What to produce:
Search the records below for the word "computer", then return every line where it appears.

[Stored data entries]
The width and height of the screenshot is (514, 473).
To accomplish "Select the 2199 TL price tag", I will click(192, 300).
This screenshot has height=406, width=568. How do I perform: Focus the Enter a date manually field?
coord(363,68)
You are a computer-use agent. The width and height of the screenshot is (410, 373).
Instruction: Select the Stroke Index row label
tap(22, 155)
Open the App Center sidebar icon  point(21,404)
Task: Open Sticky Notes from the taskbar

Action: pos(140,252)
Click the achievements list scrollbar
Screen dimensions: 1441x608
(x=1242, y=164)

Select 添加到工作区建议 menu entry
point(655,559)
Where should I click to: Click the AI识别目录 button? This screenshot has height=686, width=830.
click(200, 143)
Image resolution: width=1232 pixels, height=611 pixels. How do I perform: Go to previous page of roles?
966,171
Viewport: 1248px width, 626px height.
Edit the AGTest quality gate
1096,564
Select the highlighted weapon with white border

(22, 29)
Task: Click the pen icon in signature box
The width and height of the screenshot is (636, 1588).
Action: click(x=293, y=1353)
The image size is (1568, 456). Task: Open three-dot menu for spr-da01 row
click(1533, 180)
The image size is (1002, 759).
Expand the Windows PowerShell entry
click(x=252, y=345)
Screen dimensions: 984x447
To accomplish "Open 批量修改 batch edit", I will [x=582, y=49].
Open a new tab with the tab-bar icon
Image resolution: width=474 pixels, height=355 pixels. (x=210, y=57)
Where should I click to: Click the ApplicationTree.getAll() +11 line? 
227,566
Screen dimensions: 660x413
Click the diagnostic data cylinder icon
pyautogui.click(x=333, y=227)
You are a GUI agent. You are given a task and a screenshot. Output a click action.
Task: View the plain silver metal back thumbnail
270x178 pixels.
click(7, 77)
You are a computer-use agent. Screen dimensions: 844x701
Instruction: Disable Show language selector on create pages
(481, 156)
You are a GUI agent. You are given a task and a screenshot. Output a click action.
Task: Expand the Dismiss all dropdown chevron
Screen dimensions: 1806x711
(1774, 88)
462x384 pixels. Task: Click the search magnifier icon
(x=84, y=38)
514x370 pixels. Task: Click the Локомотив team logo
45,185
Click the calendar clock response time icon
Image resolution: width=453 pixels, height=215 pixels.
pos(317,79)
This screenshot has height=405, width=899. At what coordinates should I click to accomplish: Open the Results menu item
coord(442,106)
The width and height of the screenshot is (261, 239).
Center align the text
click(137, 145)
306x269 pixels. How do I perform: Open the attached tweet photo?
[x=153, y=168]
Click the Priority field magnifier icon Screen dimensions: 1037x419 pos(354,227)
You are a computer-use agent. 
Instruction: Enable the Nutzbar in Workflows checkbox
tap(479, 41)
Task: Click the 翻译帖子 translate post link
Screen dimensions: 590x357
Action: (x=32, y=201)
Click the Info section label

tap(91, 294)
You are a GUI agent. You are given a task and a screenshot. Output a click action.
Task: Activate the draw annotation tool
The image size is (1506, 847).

Written response:
You are a computer-use agent. The width and height of the screenshot is (410, 373).
You are a computer-use agent. Screen dimensions: 844x701
You are a computer-use agent. 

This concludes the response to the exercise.